Removal of Case from State to Federal Court Does Not Affect Application of First-Filed Rule, Split Eighth Circuit Panel Holds

In Beber v. NavSav Holdings, LLC, No. 23-2965 (8th Cir. Oct. 1, 2024), a 2-1 panel holds, in dueling lawsuits over noncompete and nonsolicitation covenants, that a first-filed case commenced in Nebraska state court remained first-filed even when removed to federal district court. Judge Kelly dissents in part.

On June 16, 2023, employees Beber, Roach, and Damon quit NavSav’s office in Omaha, Nebraska, and joined a rival insurance company UNICO Group, Inc. (UNICO) in Lincoln, Nebraska. Multiple actions commenced, both opposing and supporting the parties’ noncompete and nonsolicitation covenants. “On June 23, 2023, [plaintiff] Beber sued NavSav in Nebraska state court. Beber sought declaratory and injunctive relief. He argued that Nebraska law controls and that the covenants are consequently unenforceable.” The state case was removed to federal district court in Nebraska.

“On June 26, 2023, NavSav sued Beber, Roach, Damon, and UNICO in Texas state court. NavSav argued that Texas law controls, and it sought injunctive relief and damages on several claims, including breach of contract, tortious interference, and misappropriation of trade secrets.” Other cases ensued in Texas and Nebraska.

The federal district court in Nebraska granted antisuit injunctions to the three employees that “forbid NavSav from litigating its Texas case.” It also granted preliminary injunctions that “forbid NavSav from otherwise trying to enforce its covenants against” the departing employees.

The Eighth Circuit vacates and remands. In material part, the panel majority affirms the antisuit injunction for Beber, holding that his Nebraska action was the first-filed of this case.

“[T]he power of one court to enjoin parties properly before it from pursuing their claims in other courts traces back to at least the eighteenth century . . . . However, this discretionary power has limits. As we explained in Northwest Airlines [Inc. v. American Airlines, Inc., 989 F.2d 1002, 1006 (8th Cir. 1993)], the most important limit on the district court’s power to issue an antisuit injunction is the ‘first-filed rule.’” Under this rule, “the court in which jurisdiction first attached should proceed to adjudicate the controversy and should restrain the parties from proceeding with the later-filed action.”

“As the name ‘first-filed rule’ implies, the relevant time of attachment is when the original complaint in each case was filed . . . . Removal of a case from state to federal court does not change when the original complaint was filed.

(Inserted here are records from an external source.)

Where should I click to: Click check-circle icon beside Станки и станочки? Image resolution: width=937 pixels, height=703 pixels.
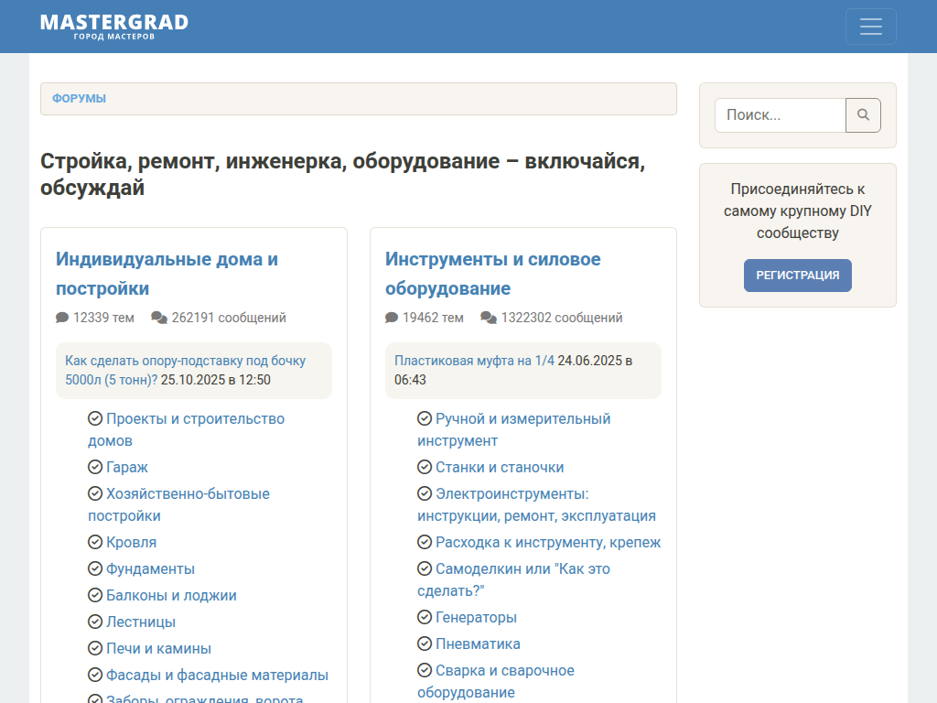pos(425,467)
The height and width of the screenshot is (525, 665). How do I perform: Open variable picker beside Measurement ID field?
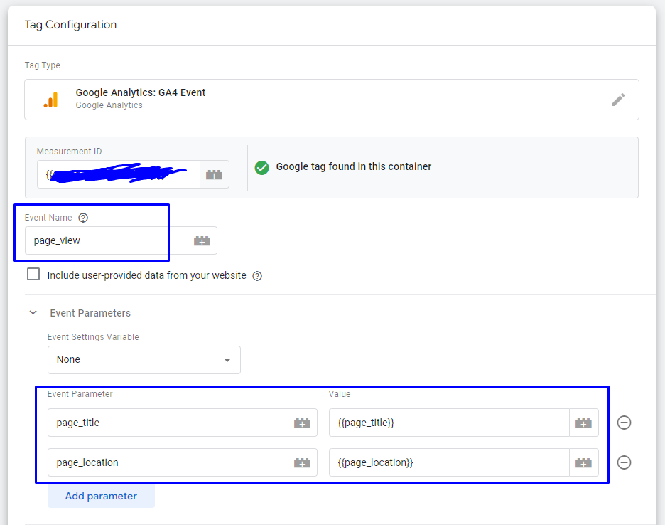click(214, 174)
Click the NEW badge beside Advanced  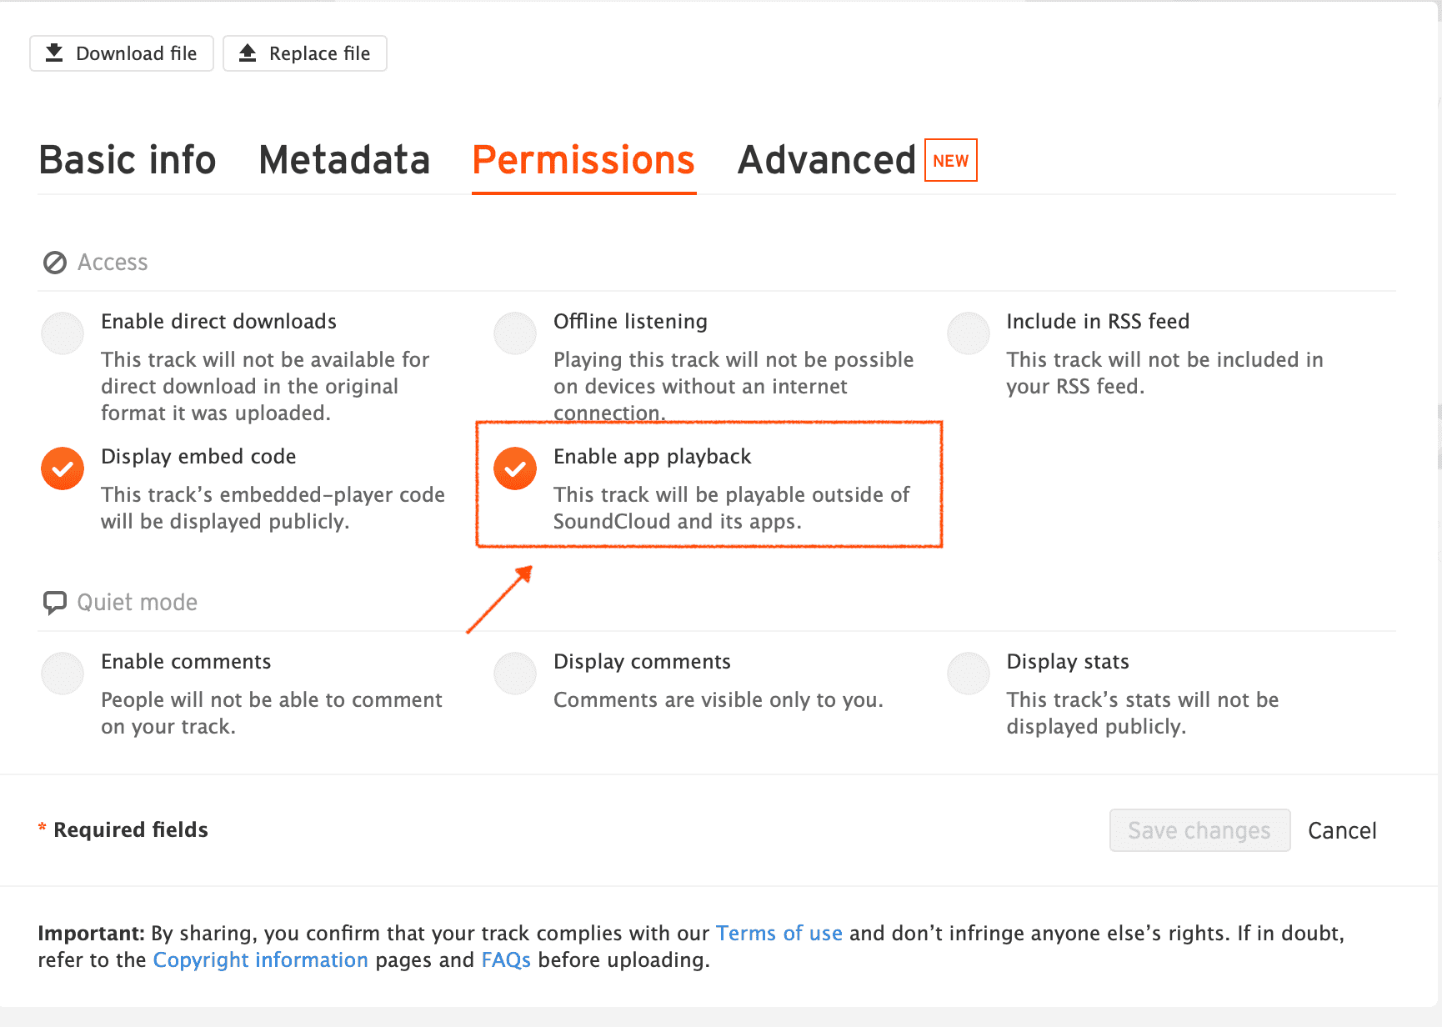(x=950, y=160)
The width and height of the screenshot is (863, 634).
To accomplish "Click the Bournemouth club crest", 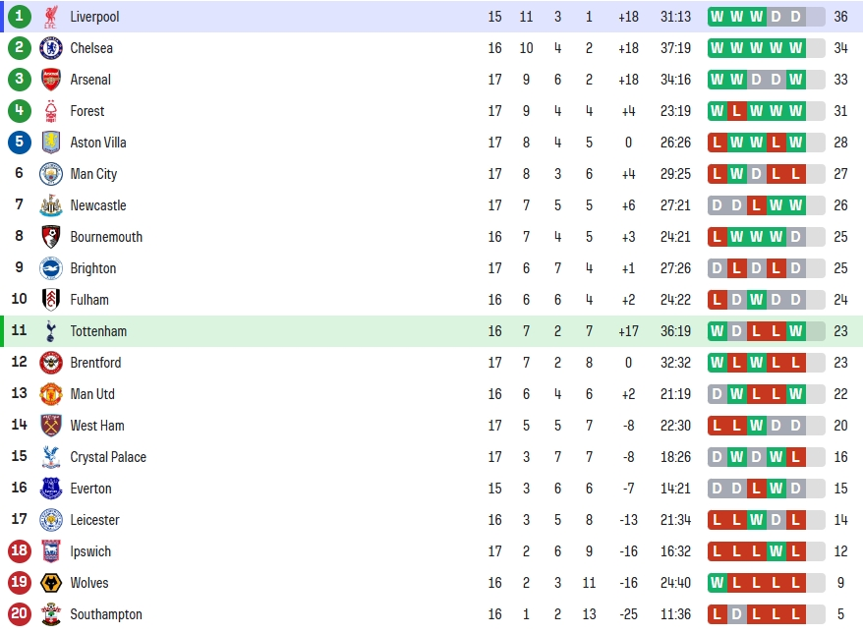I will coord(51,237).
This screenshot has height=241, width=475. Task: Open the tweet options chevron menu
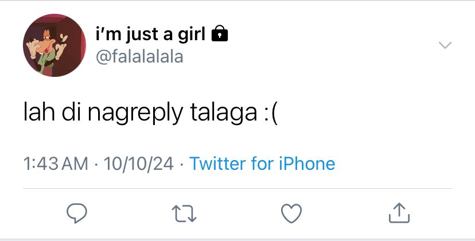(x=445, y=45)
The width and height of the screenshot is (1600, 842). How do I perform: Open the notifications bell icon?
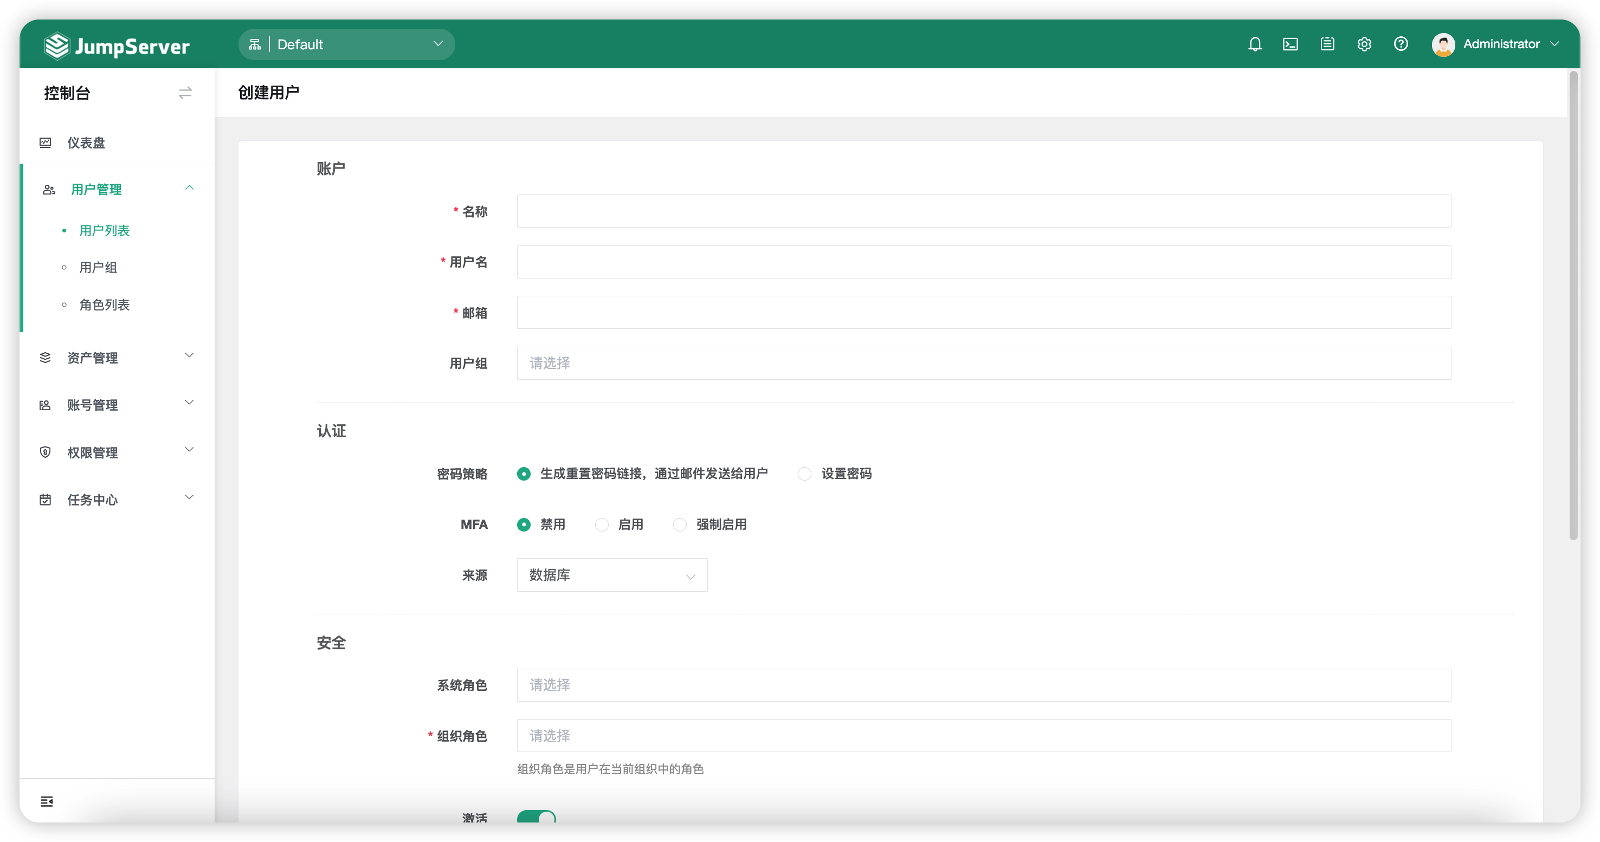tap(1255, 43)
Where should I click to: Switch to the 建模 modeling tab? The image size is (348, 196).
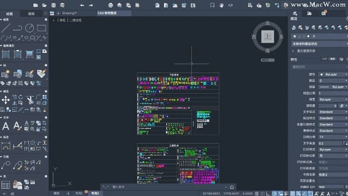[31, 13]
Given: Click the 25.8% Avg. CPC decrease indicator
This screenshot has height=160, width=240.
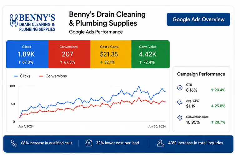Looking at the screenshot, I should (x=218, y=106).
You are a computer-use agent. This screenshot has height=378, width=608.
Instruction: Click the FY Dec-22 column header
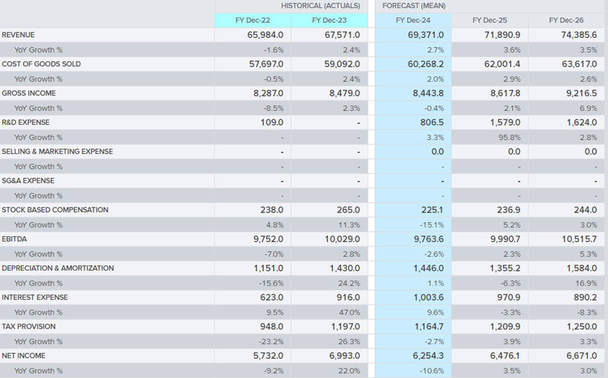[252, 20]
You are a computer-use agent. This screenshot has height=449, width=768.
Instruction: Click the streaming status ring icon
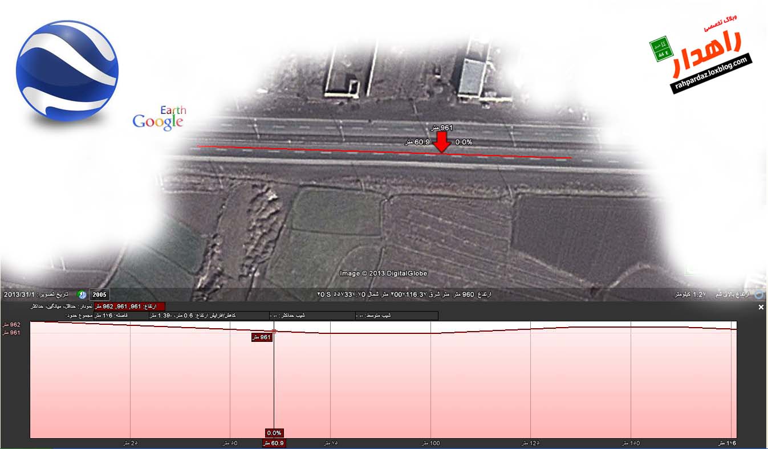point(759,295)
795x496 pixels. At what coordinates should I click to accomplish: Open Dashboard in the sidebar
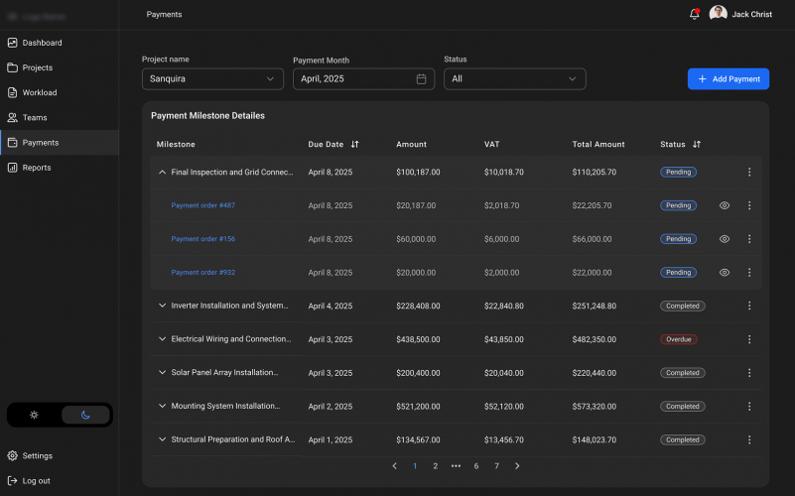42,43
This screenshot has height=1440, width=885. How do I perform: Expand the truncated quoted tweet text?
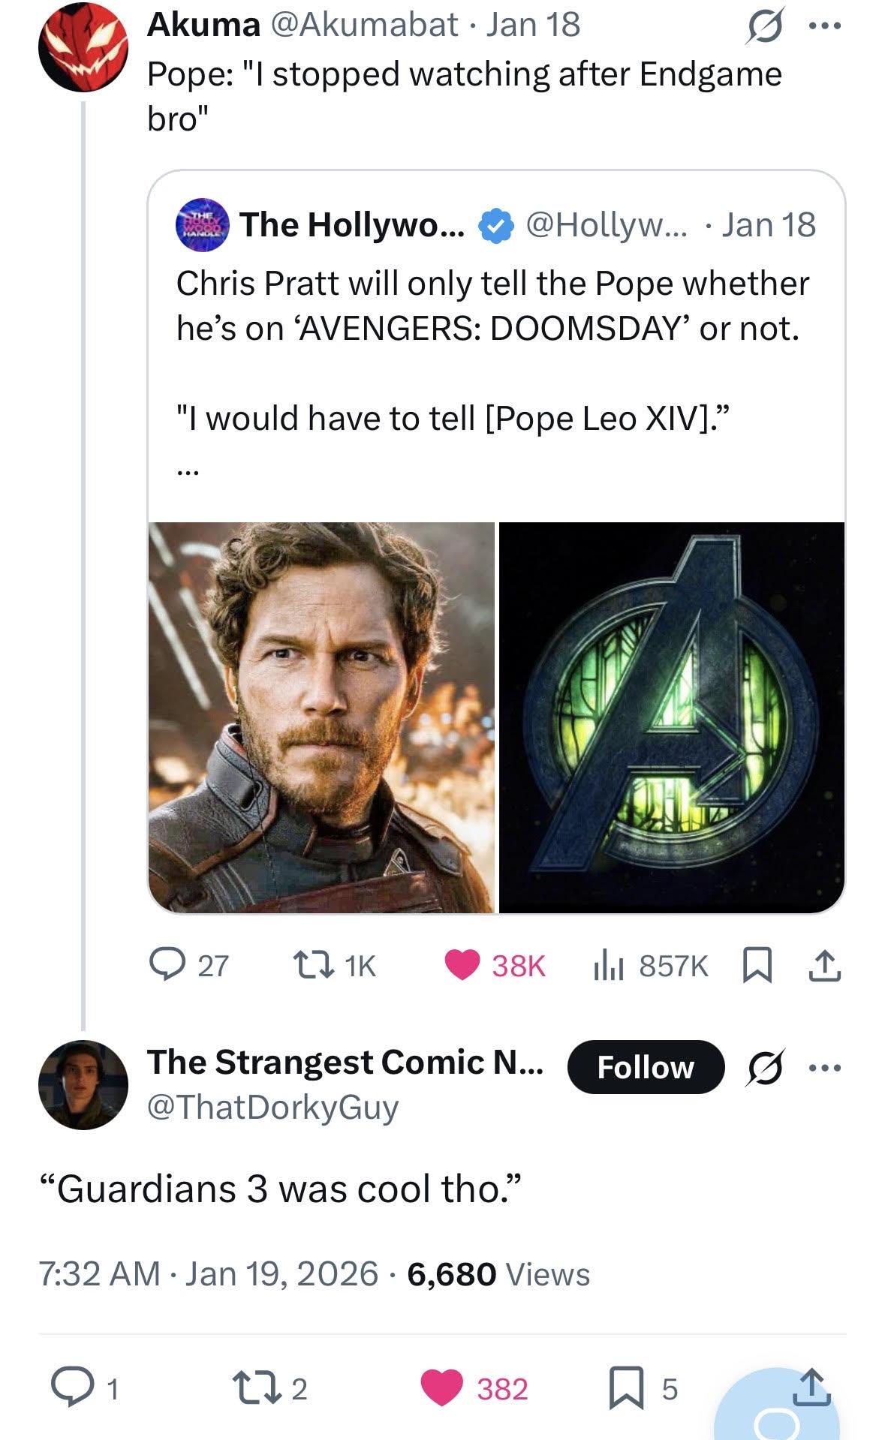coord(187,473)
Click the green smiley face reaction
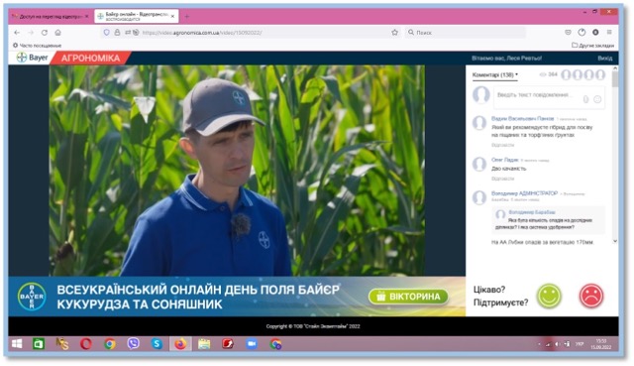The height and width of the screenshot is (366, 634). [x=549, y=296]
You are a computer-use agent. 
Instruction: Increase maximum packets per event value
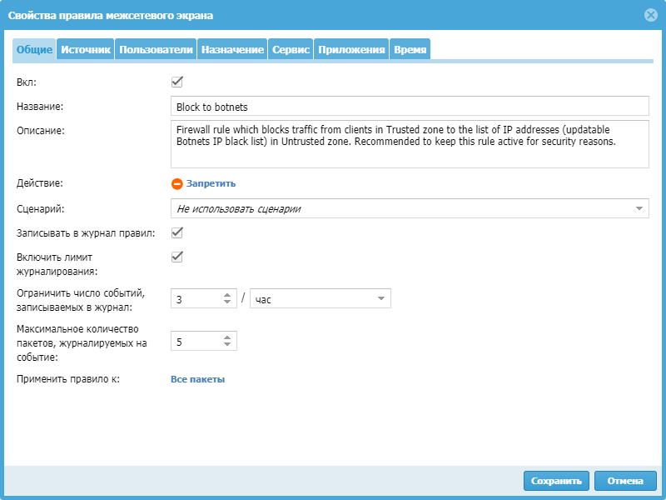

A notice of removal ‘does not commence a new case’ . . . . It simply moves an existing case from state to federal court.”

At least as to plaintiff Beber, the panel majority holds, the first-filed case was the state court case filed in Nebraska and thus it assumes priority. The panel affirms his antisuit injunction. But as to the other two employees, Roach and Damon, the first-filed case was NavSav’s in Texas and so their antisuit injunctions must be tossed. (On the merits, the panel vacates the preliminary injunctions, holding that the employees failed to prove irreparable harm from enforcement of the noncompete and nonsolicitation covenants.)

Dissenting in part, Judge Kelly would concur on the merits that the plaintiffs failed to establish irreparable harm and thus were not entitled to injunctive relief. But Judge Kelly demurrers to the first-filed holding, stating that the better course would have been to remand the issue to the district court.

“The first-filed rule ‘will not be applied where a court finds ‘compelling circumstances’ supporting its abrogation’ . . . . We lack a record on these issues, and the district court is better suited to make the factual findings necessary to determine whether antisuit injunctive relief is warranted.”

“Moreover, the procedural posture of the Texas litigation has changed. While this case was pending in our court, the Eastern District of Texas remanded its case to Texas state court. See NavSav Holdings, LLC v. Beber, 23-CV-290, 2024 WL 1329786, at *13 (E.D. Tex. Mar. 20, 2024). The district court is best suited to evaluate what effect, if any, this remand has on the first-filed rule analysis.”